**ЗАДАНИЕ:** Повторите дословно часть текста о построении рассказа: всё, начиная со слов «Представьте себе рассказ, который» и вплоть до слов «и так далее).».

**ТЕКСТ ДЛЯ ЧТЕНИЯ:**
Пытаясь втолковать это представление своим ученикам, я вспоминаю те браслеты, какие мы носили в конце 1960-х, когда я учился в начальных классах («фенечки», как называли их мы, милые славные начинающие хиппи в Большом Чикаго). Насаживаешь на леску бусинку и тащишь ее до узелка на другом конце лески. Так освобождается место для следующих бусинок.
Так же и в рассказе: надо проталкивать к узелку все новые и новые бусины. Если вы знаете, куда рассказ направляется, не стоит жадничать. Пусть он движется без промедления. Что дальше? Что предпримете следом? Вы выдали свое великое откровение. Именно. Зачастую, сомневаясь в том, что у нас действительно есть в руках история, мы придерживаем что-то — опасаемся, что больше ничего-то у нас и нету. И в этом может быть некоторый обман. Выдать то самое — жест доверия, какой вынуждает рассказ вытянуться во фрунт, и вы как бы сообщаете ему: «Давай-ка выкрутись поинтересней — раз уж я не позволил тебе твою уловку, твое первое попавшееся решение, у тебя наверняка получится».
Представьте себе рассказ, который в последних строках своих открывает нам, что рассказчик был все это время парализован (и просто не счел нужным об этом упомянуть).
Представьте себе рассказ, в котором ближе к концу рассказчик оказывается не человеком, гуляющим по зоопарку «Линкольн-парк», а тигром в нем (!) (но все намеки на это тщательно замаскированы, чтобы усилить само воздействие открытия; остальные звери зовут его «Мел», разговаривают с ним о «Белых носках»[6] и так далее).

**ИСХОДНЫЕ ДАННЫЕ:**
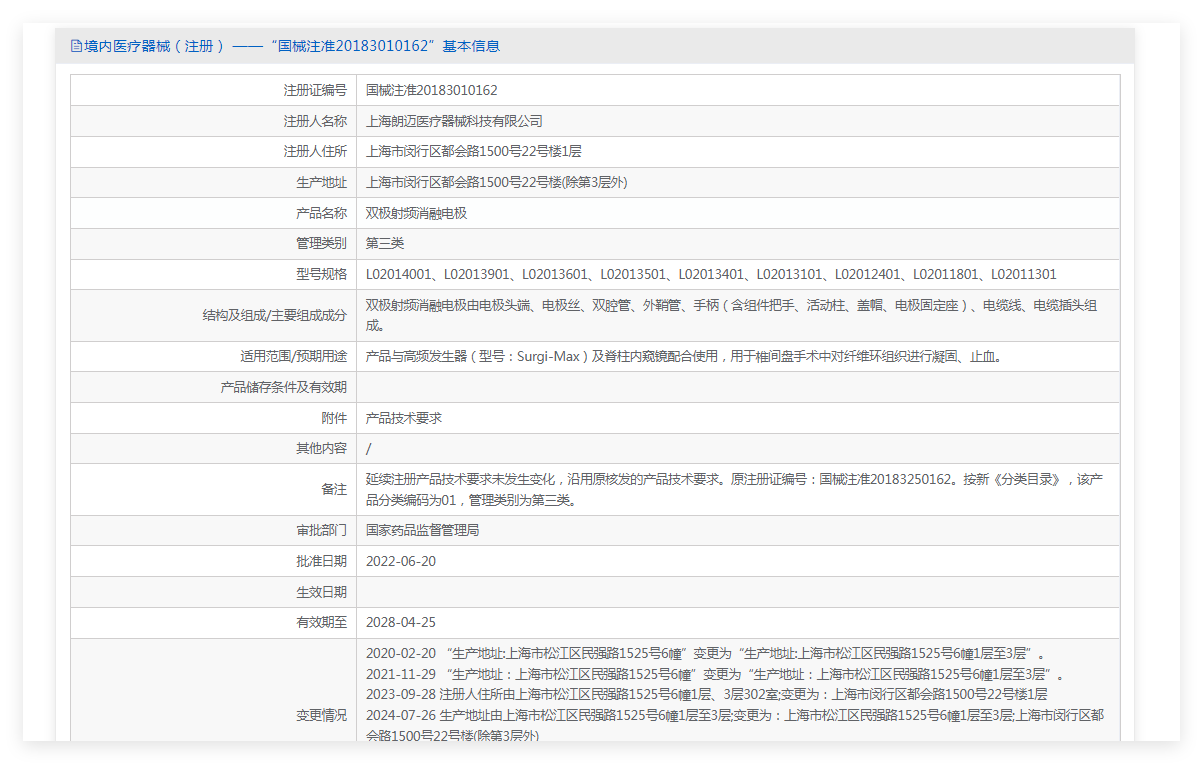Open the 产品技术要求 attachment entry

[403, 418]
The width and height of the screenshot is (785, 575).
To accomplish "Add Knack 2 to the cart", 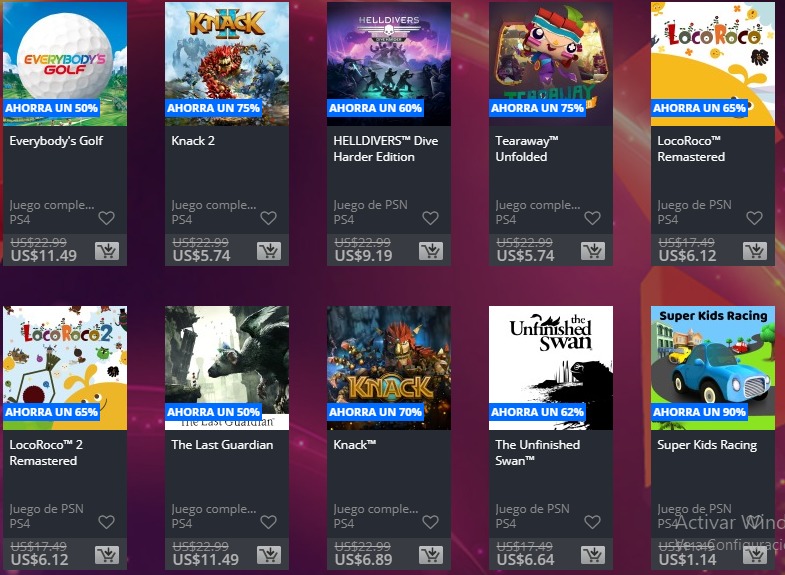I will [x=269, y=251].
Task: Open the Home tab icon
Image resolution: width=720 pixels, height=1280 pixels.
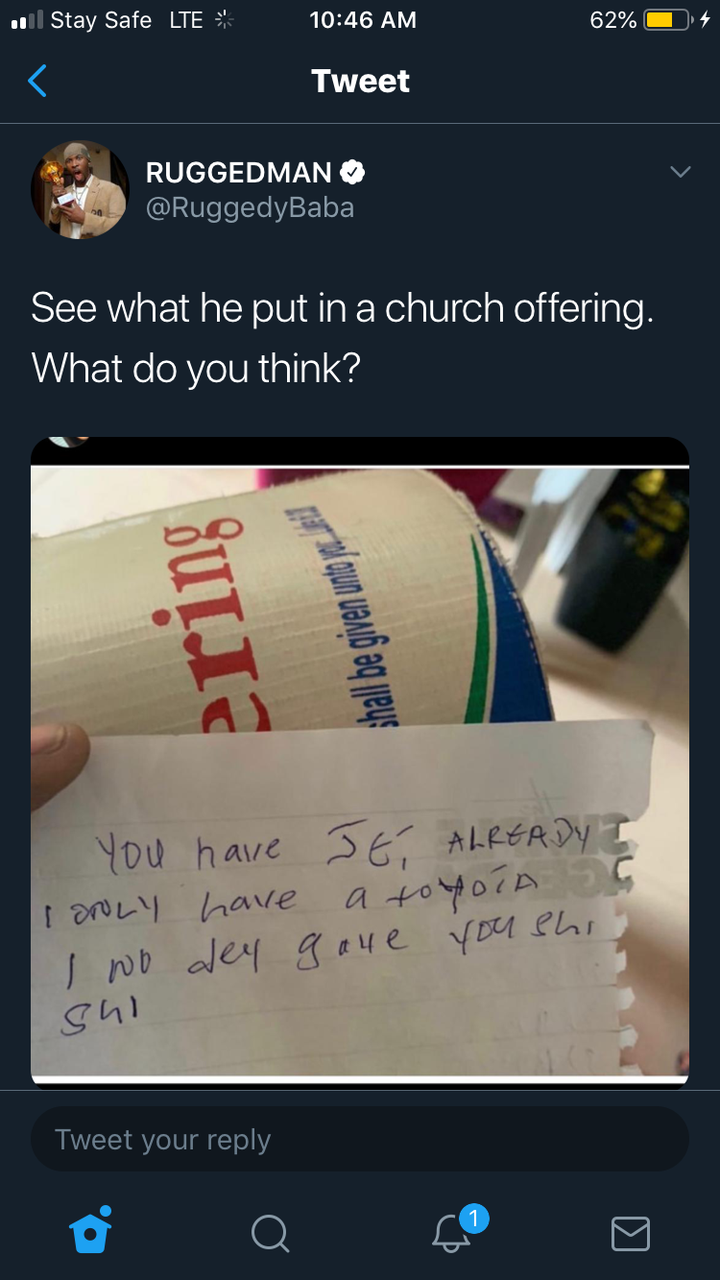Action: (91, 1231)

**ОТВЕТ:**
Представьте себе рассказ, который в последних строках своих открывает нам, что рассказчик был все это время парализован (и просто не счел нужным об этом упомянуть).
Представьте себе рассказ, в котором ближе к концу рассказчик оказывается не человеком, гуляющим по зоопарку «Линкольн-парк», а тигром в нем (!) (но все намеки на это тщательно замаскированы, чтобы усилить само воздействие открытия; остальные звери зовут его «Мел», разговаривают с ним о «Белых носках»[6] и так далее).